The head of the US Department of Agriculture said Monday that she is "proud" to be part of a Trump administration initiative purportedly aimed at promoting maternal health and wellbeing.
But President Donald Trump's budget proposal for the coming fiscal year would do the opposite by deeply cutting fruit and vegetable benefits for new and expecting mothers. If enacted, the White House's budget would reduce monthly fruit and vegetable aid from the Special Supplemental Nutrition Program for Women, Infants, and Children (WIC) from $52 to $13 for low-income mothers.

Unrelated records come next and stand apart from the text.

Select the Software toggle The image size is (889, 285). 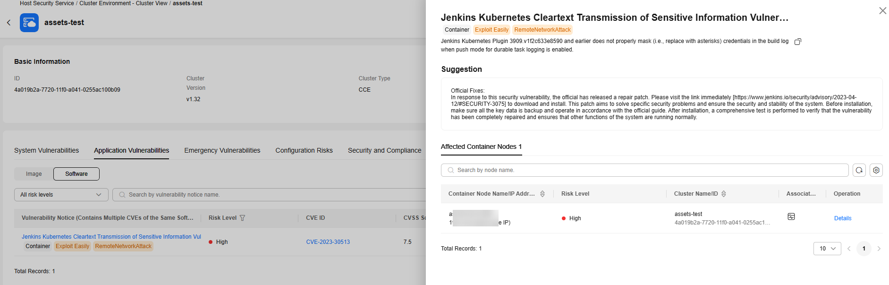(76, 174)
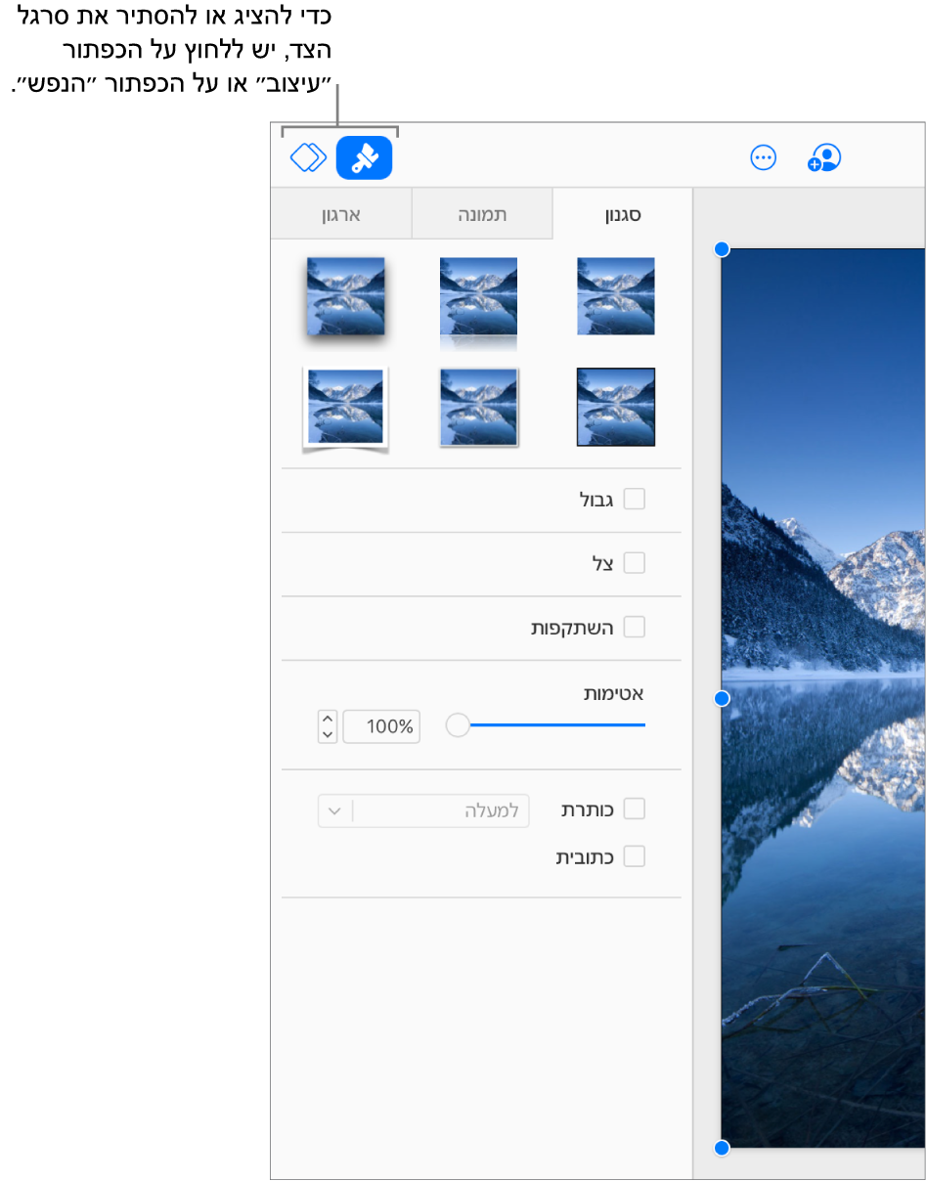Click the opacity 100% input field
The image size is (926, 1181).
click(381, 726)
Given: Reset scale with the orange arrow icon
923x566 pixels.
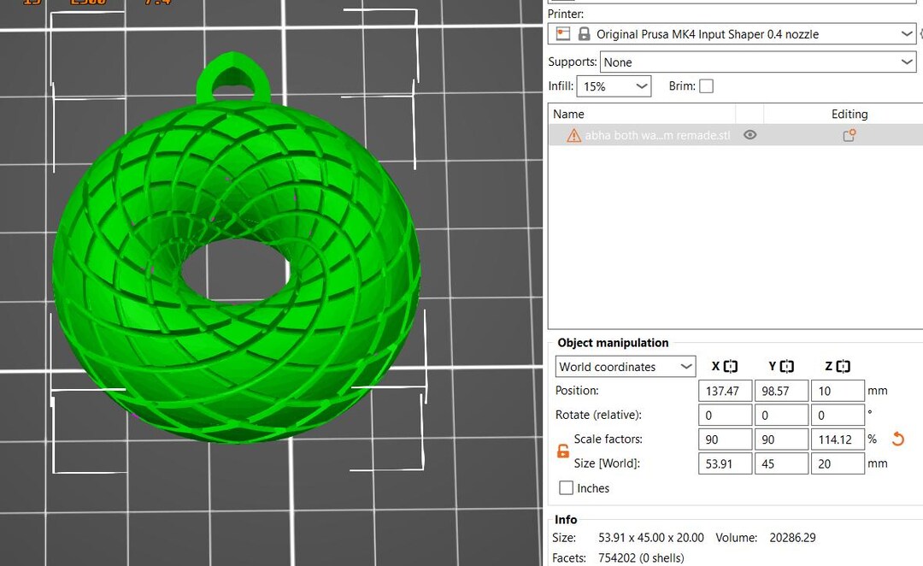Looking at the screenshot, I should (x=898, y=439).
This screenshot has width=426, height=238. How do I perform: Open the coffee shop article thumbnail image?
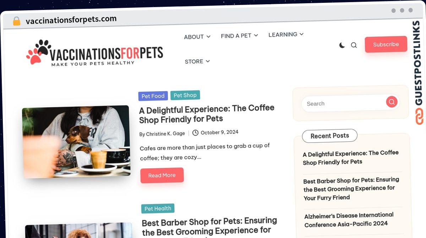pos(76,141)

"Your budget proposal would slash WIC's fruit and vegetable benefit, leaving low-income pregnant women and new moms with only $13 per month to buy fruits and vegetables," Katie Bergh, a senior policy analyst at the Center on Budget and Policy Priorities (CBPP), wrote in response to a social media post by USDA Secretary Brooke Rollins, who said she is "proud to be part of the Trump administration’s major push delivering REAL support for expecting and new mothers."
Rollins, who has an estimated net worth of roughly $15 million, was among the top administration officials and lawmakers who took part Monday in a White House event touting "what the Trump administration has done to advance maternal health and support motherhood."
Absent from the event was any discussion of the administration's ongoing assault on food aid, which has had a direct impact on mothers across the country. NBC News on Monday reported the story of an Arizona mother of two young children who "should be exempt" from the 2025 Trump-GOP budget law's expansion of work requirements for recipients of federal nutrition assistance.
"She described being caught in a monthslong paperwork back-and-forth with state employees since February, when her benefits failed to arrive," the outlet noted. "Unable to reach anyone by phone, she finally decided to show up in person at the office in Surprise. On the morning she arrived at 7 am, her second visit that week, she had a backpack full of paperwork she was told she needed to provide to verify her income and expenses to have her benefits restored. But after waiting for four hours to speak with someone, she was told she needed more documentation."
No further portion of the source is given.